The first pain barrier at the fifty-yard mark was as nothing. His brain, astounded, said to the first barrier at the fifty-yard mark, "Ha, ha!" The barrier came and went. It was still there as a faint twinge in the region of the left ventricle. The left ventricle was as nothing. All the people and traffic on the street were going: they were fading, doing a dissolve. The music in his ears was swelling. The music he heard was
Chariots of Fire
. He was going so fast that he was traveling in slow motion. Time for important flashbacks in his life—God, he could hardly wait for the movie! Auden, talking to his brain, said, "Flashbacks!" He hit the pain barrier at the seventy-five-yard mark and his brain said, "Aghhh!"

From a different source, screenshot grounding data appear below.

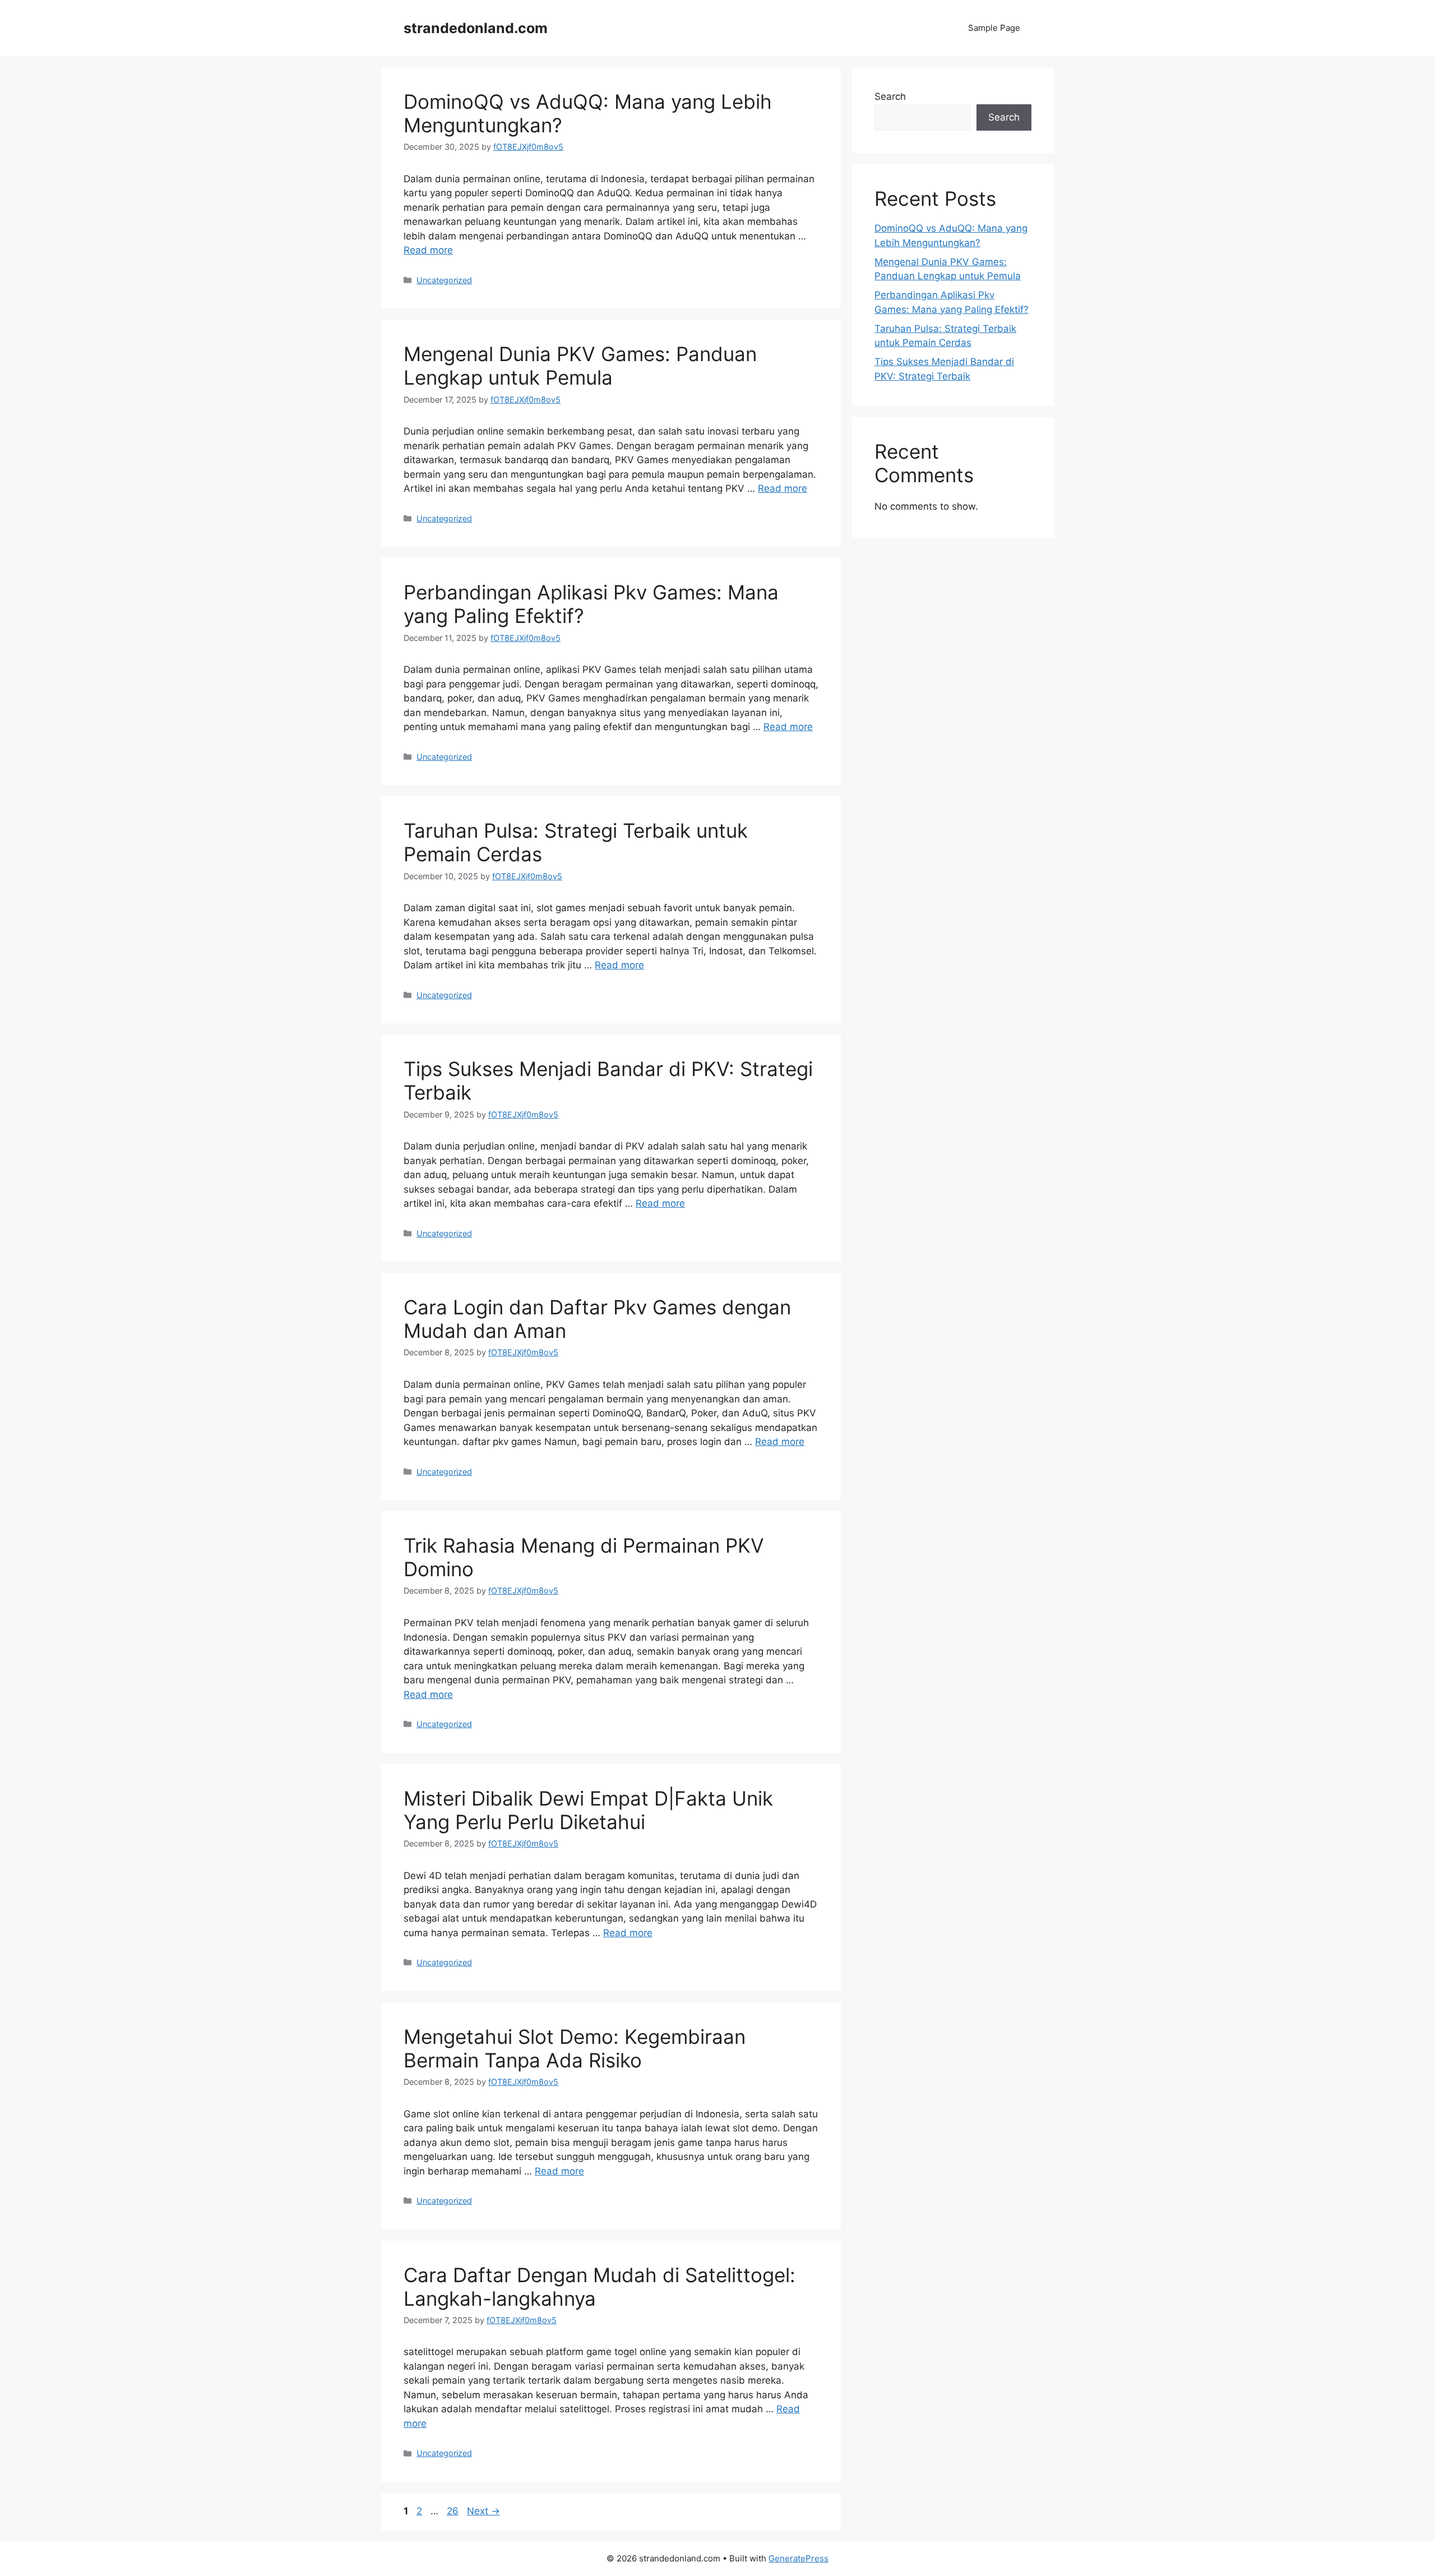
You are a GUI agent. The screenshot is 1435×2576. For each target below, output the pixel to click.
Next (483, 2511)
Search (890, 96)
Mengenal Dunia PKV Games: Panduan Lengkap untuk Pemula (580, 365)
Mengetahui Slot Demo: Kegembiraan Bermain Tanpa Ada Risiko (575, 2048)
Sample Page (994, 27)
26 (453, 2511)
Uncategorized (444, 280)
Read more (428, 250)
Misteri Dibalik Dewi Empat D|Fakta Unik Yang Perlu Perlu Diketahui (588, 1810)
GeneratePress (798, 2558)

"GO! GO!" It was Spencer shouting, jumping up and down clutching his stopwatch. He saw the Tibetan weave his way in and out of a crowd of people standing there watching like hurdles and then Auden, not weave at all, but cleave through them like a dreadnought. Some dreadnought. If they had had dreadnoughts like that at the battle of the Dardanelles the fleet would have been in Constantinople for breakfast.

Seventy-five-yard pain barrier nothing. He had not even worked up a healthy sweat. Auden, traveling on winged feet, the air whistling cleanly in his ears and blowing out wax and all his inferiority, yelled to the Tibetan
with no breathlessness at all
, "Give me a race! Run faster! At least make a contest of it!" His brain was working overtime keeping his lungs supplied with air. His brain yelled at him, "Don't waste time with useless taunts!" So much for his brain. Useless taunts were what raised man up from the animals. Auden, as the Tibetan reached the bottom of the ninety-degree hill and turned back to glance at him with fear on his face, yelled, "Sagarmatha Hill—think you can make it?" The Tibetan went up the hill like a mountain goat.

Auden the Magnificent, laughing gaily, was a second behind him like an enraged yeti. By God, Errol Flynn had had it right in moments of triumph. Auden the old swashbuckler, wishing only that there was a dewy-eyed girl to fall into his arms panting at the top of the hill when he triumphed, when he ascended, when he charged, when he came through, yelled, "Ha, ha, ha, ha." It was the old sword-fighting with the Sheriff of Nottingham laugh. Auden, his brain still protesting—Auden yelled to his brain, "
Shut up!
"—yelled with a flick of his head, "Hee, hee—ho! Ho!"